Task statement. This exercise calls for every line of the data below with the string "link" in it.

Saved entries

——————————

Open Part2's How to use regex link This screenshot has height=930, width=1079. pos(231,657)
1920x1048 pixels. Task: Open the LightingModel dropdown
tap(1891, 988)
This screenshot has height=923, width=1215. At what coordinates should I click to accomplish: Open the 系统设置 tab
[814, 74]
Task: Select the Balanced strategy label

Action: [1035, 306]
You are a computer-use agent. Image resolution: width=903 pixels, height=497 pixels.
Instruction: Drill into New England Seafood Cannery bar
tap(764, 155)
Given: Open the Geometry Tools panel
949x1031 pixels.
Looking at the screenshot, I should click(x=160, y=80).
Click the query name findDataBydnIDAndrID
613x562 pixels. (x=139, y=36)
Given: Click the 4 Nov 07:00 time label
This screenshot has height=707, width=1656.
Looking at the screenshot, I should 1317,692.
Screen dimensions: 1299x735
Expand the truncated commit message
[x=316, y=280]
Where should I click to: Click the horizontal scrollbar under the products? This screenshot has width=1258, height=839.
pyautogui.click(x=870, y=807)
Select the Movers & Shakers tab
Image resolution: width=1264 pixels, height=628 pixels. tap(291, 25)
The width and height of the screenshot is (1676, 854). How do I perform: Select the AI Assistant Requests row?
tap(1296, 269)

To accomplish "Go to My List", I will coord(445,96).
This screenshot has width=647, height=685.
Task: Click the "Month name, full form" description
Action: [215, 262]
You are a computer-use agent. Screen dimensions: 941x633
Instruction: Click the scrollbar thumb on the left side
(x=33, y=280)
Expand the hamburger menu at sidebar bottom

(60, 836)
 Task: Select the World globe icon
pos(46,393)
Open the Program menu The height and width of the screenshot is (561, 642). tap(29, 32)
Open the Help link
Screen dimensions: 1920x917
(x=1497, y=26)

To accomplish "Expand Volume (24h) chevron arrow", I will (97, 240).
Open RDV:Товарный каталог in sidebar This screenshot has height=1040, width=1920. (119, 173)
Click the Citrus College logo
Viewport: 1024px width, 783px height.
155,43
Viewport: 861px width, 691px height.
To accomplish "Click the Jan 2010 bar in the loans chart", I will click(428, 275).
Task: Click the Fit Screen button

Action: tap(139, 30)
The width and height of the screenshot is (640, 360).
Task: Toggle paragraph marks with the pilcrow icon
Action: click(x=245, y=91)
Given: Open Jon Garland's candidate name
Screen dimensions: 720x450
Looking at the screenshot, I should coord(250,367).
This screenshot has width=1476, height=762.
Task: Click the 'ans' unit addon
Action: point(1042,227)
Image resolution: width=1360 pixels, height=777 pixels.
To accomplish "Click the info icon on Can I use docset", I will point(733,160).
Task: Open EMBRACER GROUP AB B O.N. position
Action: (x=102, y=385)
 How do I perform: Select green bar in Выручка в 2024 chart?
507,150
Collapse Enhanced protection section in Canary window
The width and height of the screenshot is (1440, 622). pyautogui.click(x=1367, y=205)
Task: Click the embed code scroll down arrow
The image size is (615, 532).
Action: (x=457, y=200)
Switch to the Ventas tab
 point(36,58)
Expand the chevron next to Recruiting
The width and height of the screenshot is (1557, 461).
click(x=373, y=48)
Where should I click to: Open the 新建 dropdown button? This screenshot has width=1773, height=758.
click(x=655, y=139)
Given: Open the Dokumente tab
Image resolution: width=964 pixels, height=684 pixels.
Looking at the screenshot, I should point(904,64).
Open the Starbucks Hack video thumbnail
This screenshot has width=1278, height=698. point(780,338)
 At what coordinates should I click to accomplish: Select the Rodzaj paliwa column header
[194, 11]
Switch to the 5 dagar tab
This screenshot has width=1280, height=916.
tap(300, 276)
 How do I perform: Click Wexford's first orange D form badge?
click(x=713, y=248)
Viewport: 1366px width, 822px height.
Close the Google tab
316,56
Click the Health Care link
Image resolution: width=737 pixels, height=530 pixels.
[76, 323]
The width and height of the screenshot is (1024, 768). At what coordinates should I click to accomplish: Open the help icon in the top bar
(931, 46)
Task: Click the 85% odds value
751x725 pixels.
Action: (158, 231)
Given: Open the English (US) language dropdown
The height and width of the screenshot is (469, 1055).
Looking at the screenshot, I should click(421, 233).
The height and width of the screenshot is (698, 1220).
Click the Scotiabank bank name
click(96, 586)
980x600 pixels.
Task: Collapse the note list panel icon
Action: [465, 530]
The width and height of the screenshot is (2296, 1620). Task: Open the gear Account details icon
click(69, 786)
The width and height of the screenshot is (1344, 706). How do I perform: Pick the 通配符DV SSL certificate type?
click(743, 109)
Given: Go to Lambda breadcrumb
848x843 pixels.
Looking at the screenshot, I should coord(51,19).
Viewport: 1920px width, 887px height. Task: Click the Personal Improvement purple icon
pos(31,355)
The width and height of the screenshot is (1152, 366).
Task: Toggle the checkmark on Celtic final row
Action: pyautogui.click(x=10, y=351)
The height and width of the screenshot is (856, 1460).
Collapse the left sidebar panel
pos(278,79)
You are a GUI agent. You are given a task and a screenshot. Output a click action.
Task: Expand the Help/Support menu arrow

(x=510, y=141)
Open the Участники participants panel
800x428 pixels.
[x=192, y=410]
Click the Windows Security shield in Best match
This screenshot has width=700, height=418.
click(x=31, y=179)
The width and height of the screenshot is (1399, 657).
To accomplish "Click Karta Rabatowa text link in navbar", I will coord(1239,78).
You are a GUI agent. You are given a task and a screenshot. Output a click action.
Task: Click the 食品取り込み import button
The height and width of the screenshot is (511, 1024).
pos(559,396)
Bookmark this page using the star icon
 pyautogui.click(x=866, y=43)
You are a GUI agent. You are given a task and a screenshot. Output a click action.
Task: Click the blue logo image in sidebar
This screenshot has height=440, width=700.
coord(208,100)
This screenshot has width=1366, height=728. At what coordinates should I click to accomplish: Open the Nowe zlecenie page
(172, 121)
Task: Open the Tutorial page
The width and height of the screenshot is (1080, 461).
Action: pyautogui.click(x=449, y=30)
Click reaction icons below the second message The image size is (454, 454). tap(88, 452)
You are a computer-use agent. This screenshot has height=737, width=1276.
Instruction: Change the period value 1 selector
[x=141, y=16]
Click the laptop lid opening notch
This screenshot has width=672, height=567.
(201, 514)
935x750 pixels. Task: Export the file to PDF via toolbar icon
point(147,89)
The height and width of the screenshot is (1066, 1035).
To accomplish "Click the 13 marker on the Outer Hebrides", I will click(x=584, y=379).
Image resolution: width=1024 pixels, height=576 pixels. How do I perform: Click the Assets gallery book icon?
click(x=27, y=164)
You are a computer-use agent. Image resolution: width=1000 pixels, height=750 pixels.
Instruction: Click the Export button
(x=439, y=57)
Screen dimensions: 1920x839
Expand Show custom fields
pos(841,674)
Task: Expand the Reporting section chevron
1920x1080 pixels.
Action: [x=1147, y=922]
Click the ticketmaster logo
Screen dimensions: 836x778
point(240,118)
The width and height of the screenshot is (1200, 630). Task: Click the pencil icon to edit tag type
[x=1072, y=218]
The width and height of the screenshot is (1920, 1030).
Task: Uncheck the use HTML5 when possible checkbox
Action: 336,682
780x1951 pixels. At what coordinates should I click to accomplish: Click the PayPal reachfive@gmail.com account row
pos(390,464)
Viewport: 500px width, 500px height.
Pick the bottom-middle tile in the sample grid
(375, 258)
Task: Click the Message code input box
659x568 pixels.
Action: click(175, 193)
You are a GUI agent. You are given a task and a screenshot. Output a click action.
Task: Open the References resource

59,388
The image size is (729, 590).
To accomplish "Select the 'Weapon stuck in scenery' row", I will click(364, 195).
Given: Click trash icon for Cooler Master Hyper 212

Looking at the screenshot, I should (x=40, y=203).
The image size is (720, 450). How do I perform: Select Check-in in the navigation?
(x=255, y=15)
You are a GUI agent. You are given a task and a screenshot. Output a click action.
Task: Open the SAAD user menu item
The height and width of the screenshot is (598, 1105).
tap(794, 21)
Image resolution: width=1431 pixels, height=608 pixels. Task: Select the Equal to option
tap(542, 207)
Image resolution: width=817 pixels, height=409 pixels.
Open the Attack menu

——————————

Output.
Open Part2's How to use regex link This screenshot has height=930, width=1079. pos(231,657)
Open the Help link
Click the Health Care link
To accomplish "Click Karta Rabatowa text link in navbar", I will coord(1239,78).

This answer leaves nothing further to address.